● **What to work on**
Can you turn the whole listing below into a Markdown table, with a "No." column numbering each line and a "Text" column holding that line, and blank lines left out?

● **Records**
[START]
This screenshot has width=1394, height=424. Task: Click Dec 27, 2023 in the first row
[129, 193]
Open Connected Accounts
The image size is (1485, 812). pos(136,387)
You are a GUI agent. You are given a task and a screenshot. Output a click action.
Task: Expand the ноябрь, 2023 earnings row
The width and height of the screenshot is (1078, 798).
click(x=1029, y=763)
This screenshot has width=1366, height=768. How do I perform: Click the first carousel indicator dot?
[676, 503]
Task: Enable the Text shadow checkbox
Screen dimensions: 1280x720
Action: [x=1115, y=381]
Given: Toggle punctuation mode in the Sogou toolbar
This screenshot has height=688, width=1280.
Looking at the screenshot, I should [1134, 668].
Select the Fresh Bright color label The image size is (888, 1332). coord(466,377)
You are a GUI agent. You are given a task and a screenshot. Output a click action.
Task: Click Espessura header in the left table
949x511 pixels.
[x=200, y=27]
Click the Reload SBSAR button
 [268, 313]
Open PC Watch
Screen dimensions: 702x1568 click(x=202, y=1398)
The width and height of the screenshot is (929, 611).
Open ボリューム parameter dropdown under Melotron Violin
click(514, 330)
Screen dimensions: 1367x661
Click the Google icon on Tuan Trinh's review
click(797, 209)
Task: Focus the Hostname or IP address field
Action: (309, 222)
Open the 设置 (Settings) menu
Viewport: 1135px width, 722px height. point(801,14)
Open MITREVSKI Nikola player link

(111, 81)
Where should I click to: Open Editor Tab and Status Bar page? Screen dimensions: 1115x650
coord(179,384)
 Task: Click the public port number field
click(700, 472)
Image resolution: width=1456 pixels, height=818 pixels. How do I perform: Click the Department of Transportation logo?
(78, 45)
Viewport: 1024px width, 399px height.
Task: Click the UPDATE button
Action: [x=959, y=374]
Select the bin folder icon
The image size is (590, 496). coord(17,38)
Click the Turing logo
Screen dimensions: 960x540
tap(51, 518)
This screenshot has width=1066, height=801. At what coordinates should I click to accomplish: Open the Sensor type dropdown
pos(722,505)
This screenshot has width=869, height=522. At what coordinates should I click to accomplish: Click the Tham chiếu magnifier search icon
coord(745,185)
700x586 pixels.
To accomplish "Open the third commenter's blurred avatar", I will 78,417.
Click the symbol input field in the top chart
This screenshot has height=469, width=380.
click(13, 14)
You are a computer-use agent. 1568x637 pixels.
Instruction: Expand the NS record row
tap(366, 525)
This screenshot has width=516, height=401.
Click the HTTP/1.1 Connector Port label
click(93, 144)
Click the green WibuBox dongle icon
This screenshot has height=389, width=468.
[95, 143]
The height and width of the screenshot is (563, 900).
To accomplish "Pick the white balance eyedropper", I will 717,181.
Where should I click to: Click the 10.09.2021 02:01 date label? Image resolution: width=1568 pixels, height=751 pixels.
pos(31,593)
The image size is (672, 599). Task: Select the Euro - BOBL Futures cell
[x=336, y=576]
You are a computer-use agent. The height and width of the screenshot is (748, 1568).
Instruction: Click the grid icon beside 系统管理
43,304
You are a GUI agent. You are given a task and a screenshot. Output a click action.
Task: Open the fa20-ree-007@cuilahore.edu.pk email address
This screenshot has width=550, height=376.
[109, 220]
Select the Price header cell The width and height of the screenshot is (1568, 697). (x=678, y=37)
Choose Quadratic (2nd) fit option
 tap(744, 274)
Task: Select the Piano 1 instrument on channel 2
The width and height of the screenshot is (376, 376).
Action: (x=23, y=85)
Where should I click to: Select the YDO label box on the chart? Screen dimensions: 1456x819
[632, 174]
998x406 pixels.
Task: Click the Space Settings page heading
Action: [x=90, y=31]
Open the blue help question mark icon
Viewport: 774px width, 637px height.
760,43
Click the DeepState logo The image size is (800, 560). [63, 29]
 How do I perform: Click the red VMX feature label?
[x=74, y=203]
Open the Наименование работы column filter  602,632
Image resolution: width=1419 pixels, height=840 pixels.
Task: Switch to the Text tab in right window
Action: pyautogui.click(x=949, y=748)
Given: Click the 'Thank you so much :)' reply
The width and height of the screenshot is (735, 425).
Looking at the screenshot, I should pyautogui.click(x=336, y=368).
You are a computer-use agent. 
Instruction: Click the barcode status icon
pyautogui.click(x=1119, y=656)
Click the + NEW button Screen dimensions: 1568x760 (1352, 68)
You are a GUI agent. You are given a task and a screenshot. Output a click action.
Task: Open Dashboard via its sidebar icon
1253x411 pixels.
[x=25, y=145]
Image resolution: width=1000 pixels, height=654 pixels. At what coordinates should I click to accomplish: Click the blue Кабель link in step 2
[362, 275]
[END]
● **Answer to the problem**
| No. | Text |
|---|---|
| 1 | This screenshot has width=1394, height=424. Task: Click Dec 27, 2023 in the first row |
| 2 | [129, 193] |
| 3 | Open Connected Accounts |
| 4 | The image size is (1485, 812). pos(136,387) |
| 5 | You are a GUI agent. You are given a task and a screenshot. Output a click action. |
| 6 | Task: Expand the ноябрь, 2023 earnings row |
| 7 | The width and height of the screenshot is (1078, 798). |
| 8 | click(x=1029, y=763) |
| 9 | This screenshot has width=1366, height=768. How do I perform: Click the first carousel indicator dot? |
| 10 | [676, 503] |
| 11 | Task: Enable the Text shadow checkbox |
| 12 | Screen dimensions: 1280x720 |
| 13 | Action: [x=1115, y=381] |
| 14 | Given: Toggle punctuation mode in the Sogou toolbar |
| 15 | This screenshot has height=688, width=1280. |
| 16 | Looking at the screenshot, I should [1134, 668]. |
| 17 | Select the Fresh Bright color label The image size is (888, 1332). coord(466,377) |
| 18 | You are a GUI agent. You are given a task and a screenshot. Output a click action. |
| 19 | Task: Click Espessura header in the left table |
| 20 | 949x511 pixels. |
| 21 | [x=200, y=27] |
| 22 | Click the Reload SBSAR button |
| 23 |  [268, 313] |
| 24 | Open PC Watch |
| 25 | Screen dimensions: 702x1568 click(x=202, y=1398) |
| 26 | The width and height of the screenshot is (929, 611). |
| 27 | Open ボリューム parameter dropdown under Melotron Violin |
| 28 | click(514, 330) |
| 29 | Screen dimensions: 1367x661 |
| 30 | Click the Google icon on Tuan Trinh's review |
| 31 | click(797, 209) |
| 32 | Task: Focus the Hostname or IP address field |
| 33 | Action: (309, 222) |
| 34 | Open the 设置 (Settings) menu |
| 35 | Viewport: 1135px width, 722px height. point(801,14) |
| 36 | Open MITREVSKI Nikola player link |
| 37 | (111, 81) |
| 38 | Where should I click to: Open Editor Tab and Status Bar page? Screen dimensions: 1115x650 |
| 39 | coord(179,384) |
| 40 |  Task: Click the public port number field |
| 41 | click(700, 472) |
| 42 | Image resolution: width=1456 pixels, height=818 pixels. How do I perform: Click the Department of Transportation logo? |
| 43 | (78, 45) |
| 44 | Viewport: 1024px width, 399px height. |
| 45 | Task: Click the UPDATE button |
| 46 | Action: [x=959, y=374] |
| 47 | Select the bin folder icon |
| 48 | The image size is (590, 496). coord(17,38) |
| 49 | Click the Turing logo |
| 50 | Screen dimensions: 960x540 |
| 51 | tap(51, 518) |
| 52 | This screenshot has width=1066, height=801. At what coordinates should I click to accomplish: Open the Sensor type dropdown |
| 53 | pos(722,505) |
| 54 | This screenshot has width=869, height=522. At what coordinates should I click to accomplish: Click the Tham chiếu magnifier search icon |
| 55 | coord(745,185) |
| 56 | 700x586 pixels. |
| 57 | To accomplish "Open the third commenter's blurred avatar", I will 78,417. |
| 58 | Click the symbol input field in the top chart |
| 59 | This screenshot has height=469, width=380. |
| 60 | click(13, 14) |
| 61 | You are a computer-use agent. 1568x637 pixels. |
| 62 | Instruction: Expand the NS record row |
| 63 | tap(366, 525) |
| 64 | This screenshot has width=516, height=401. |
| 65 | Click the HTTP/1.1 Connector Port label |
| 66 | click(93, 144) |
| 67 | Click the green WibuBox dongle icon |
| 68 | This screenshot has height=389, width=468. |
| 69 | [95, 143] |
| 70 | The height and width of the screenshot is (563, 900). |
| 71 | To accomplish "Pick the white balance eyedropper", I will 717,181. |
| 72 | Where should I click to: Click the 10.09.2021 02:01 date label? Image resolution: width=1568 pixels, height=751 pixels. |
| 73 | pos(31,593) |
| 74 | The image size is (672, 599). Task: Select the Euro - BOBL Futures cell |
| 75 | [x=336, y=576] |
| 76 | You are a computer-use agent. The height and width of the screenshot is (748, 1568). |
| 77 | Instruction: Click the grid icon beside 系统管理 |
| 78 | 43,304 |
| 79 | You are a GUI agent. You are given a task and a screenshot. Output a click action. |
| 80 | Task: Open the fa20-ree-007@cuilahore.edu.pk email address |
| 81 | This screenshot has width=550, height=376. |
| 82 | [109, 220] |
| 83 | Select the Price header cell The width and height of the screenshot is (1568, 697). (x=678, y=37) |
| 84 | Choose Quadratic (2nd) fit option |
| 85 |  tap(744, 274) |
| 86 | Task: Select the Piano 1 instrument on channel 2 |
| 87 | The width and height of the screenshot is (376, 376). |
| 88 | Action: (x=23, y=85) |
| 89 | Where should I click to: Select the YDO label box on the chart? Screen dimensions: 1456x819 |
| 90 | [632, 174] |
| 91 | 998x406 pixels. |
| 92 | Task: Click the Space Settings page heading |
| 93 | Action: [x=90, y=31] |
| 94 | Open the blue help question mark icon |
| 95 | Viewport: 774px width, 637px height. |
| 96 | 760,43 |
| 97 | Click the DeepState logo The image size is (800, 560). [63, 29] |
| 98 |  How do I perform: Click the red VMX feature label? |
| 99 | [x=74, y=203] |
| 100 | Open the Наименование работы column filter  602,632 |
| 101 | Image resolution: width=1419 pixels, height=840 pixels. |
| 102 | Task: Switch to the Text tab in right window |
| 103 | Action: pyautogui.click(x=949, y=748) |
| 104 | Given: Click the 'Thank you so much :)' reply |
| 105 | The width and height of the screenshot is (735, 425). |
| 106 | Looking at the screenshot, I should pyautogui.click(x=336, y=368). |
| 107 | You are a computer-use agent.  |
| 108 | Instruction: Click the barcode status icon |
| 109 | pyautogui.click(x=1119, y=656) |
| 110 | Click the + NEW button Screen dimensions: 1568x760 (1352, 68) |
| 111 | You are a GUI agent. You are given a task and a screenshot. Output a click action. |
| 112 | Task: Open Dashboard via its sidebar icon |
| 113 | 1253x411 pixels. |
| 114 | [x=25, y=145] |
| 115 | Image resolution: width=1000 pixels, height=654 pixels. At what coordinates should I click to accomplish: Click the blue Кабель link in step 2 |
| 116 | [362, 275] |